WASHINGTON—AT&T Inc Chief Executive Randall Stephenson said on March 20 that China’s Huawei Technologies is making it very difficult for European carriers to drop the company from its supply chain for next-generation 5G wireless service.
“If you have deployed Huawei as your 4G network, Huawei is not allowing interoperability to 5G—meaning if you are 4G, you are stuck with Huawei for 5G,” said Stephenson at a speech in Washington. “When the Europeans say we got a problem—that’s their problem. They really don’t have an option to go to somebody else.”
The United States has been pressuring other countries to drop Huawei from their networks. Stephenson said the U.S. government could do a better job explaining the security risks of Huawei. “The biggest risk is not that the Chinese government might listen in on our conversations or mine our data if we use their equipment,” Stephenson said.
Within a decade, 5G will drive all U.S. factories, utilities, refineries, traffic management and help underpin autonomous vehicles. “If that much of infrastructure will be attached to this kind of technology, do we want to be cautious about who is the underlying company behind that technology? We damn well better be,” Stephenson said.
Huawei did not respond to a request for comment March 20.
Huawei has grown rapidly to become the world’s biggest maker of telecom equipment and is embedded in the mobile networks and 5G plans of many European operators. It denies that its technology represents a security risk.
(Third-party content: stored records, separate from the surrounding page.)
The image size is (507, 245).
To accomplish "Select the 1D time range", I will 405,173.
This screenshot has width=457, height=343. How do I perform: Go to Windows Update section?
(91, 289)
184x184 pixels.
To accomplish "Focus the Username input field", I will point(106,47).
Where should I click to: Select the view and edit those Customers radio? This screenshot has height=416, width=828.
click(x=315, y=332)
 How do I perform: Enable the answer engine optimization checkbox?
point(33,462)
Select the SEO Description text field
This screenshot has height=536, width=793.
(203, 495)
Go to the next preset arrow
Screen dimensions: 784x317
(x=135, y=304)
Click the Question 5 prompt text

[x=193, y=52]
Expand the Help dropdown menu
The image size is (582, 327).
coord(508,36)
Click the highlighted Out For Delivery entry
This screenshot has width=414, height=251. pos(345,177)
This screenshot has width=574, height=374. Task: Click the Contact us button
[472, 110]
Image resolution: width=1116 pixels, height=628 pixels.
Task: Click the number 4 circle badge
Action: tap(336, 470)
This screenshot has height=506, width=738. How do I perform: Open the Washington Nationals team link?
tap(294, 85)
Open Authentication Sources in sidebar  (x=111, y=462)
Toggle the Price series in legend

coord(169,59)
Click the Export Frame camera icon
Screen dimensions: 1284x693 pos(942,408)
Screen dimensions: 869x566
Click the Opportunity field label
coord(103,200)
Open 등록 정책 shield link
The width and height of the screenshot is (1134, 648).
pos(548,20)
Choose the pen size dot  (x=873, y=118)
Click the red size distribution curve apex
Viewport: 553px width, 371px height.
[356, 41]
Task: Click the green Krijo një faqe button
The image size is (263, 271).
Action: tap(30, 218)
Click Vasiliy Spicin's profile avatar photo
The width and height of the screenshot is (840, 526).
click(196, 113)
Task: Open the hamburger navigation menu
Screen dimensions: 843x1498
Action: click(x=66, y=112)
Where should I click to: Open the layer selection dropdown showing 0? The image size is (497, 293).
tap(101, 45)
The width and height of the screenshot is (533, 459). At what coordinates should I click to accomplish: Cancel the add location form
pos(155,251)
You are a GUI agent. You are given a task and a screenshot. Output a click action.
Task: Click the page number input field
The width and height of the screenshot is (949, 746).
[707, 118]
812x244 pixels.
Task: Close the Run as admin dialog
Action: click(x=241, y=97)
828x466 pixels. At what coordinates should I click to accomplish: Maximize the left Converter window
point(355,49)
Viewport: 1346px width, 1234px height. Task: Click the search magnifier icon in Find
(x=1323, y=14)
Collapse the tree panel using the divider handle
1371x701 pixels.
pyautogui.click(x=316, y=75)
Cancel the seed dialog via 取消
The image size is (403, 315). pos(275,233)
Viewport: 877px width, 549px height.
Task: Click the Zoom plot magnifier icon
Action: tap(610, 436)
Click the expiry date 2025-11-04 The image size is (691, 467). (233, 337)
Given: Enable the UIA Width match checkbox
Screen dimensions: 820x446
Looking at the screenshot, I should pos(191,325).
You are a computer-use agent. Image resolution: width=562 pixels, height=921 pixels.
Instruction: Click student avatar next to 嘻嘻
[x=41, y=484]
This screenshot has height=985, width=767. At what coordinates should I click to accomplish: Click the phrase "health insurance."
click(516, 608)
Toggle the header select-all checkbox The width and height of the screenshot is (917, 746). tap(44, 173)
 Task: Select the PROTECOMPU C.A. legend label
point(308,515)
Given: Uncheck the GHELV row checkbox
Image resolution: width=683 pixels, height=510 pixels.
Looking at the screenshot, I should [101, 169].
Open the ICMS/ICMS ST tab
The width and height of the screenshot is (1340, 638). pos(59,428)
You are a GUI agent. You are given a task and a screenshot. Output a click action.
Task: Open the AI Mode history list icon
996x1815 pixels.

In the United States, 5G networks will largely be built by Nordic equipment makers Ericsson and Nokia, and Strayer said there were safer alternatives to Huawei.
Huawei Background
Huawei’s chief financial officer, Meng Wanzhou, was arrested by Canadian authorities at an airport in Vancouver in December 2018 on behalf of the United States, which seeks to prosecute her on charges related to fraud.Meng will remain on bail, subject to her existing conditions while court proceedings are underway. Canadian authorities set the next hearing for May 8, which is when the court will hear an outline of how the extradition proceedings will move forward.
In a separate 10-count indictment, U.S. prosecutors accuse Huawei of stealing trade secrets, committing wire fraud, laundering money, and obstructing justice. In the indictment, prosecutors allege that Huawei managers encouraged stealing competitors’ technology, including the designs of a T-Mobile robot named “Tappy.”
Speaking at a press conference where the charges against Huawei and Meng were unsealed, U.S. Commerce Secretary Wilbur Ross said the Trump administration is taking a tougher stance against those who violate trade sanctions.
“For years, Chinese firms have broken our export laws and undermined sanctions, often using U.S. financial systems to facilitate their illegal activities,” Ross said. “This will end.”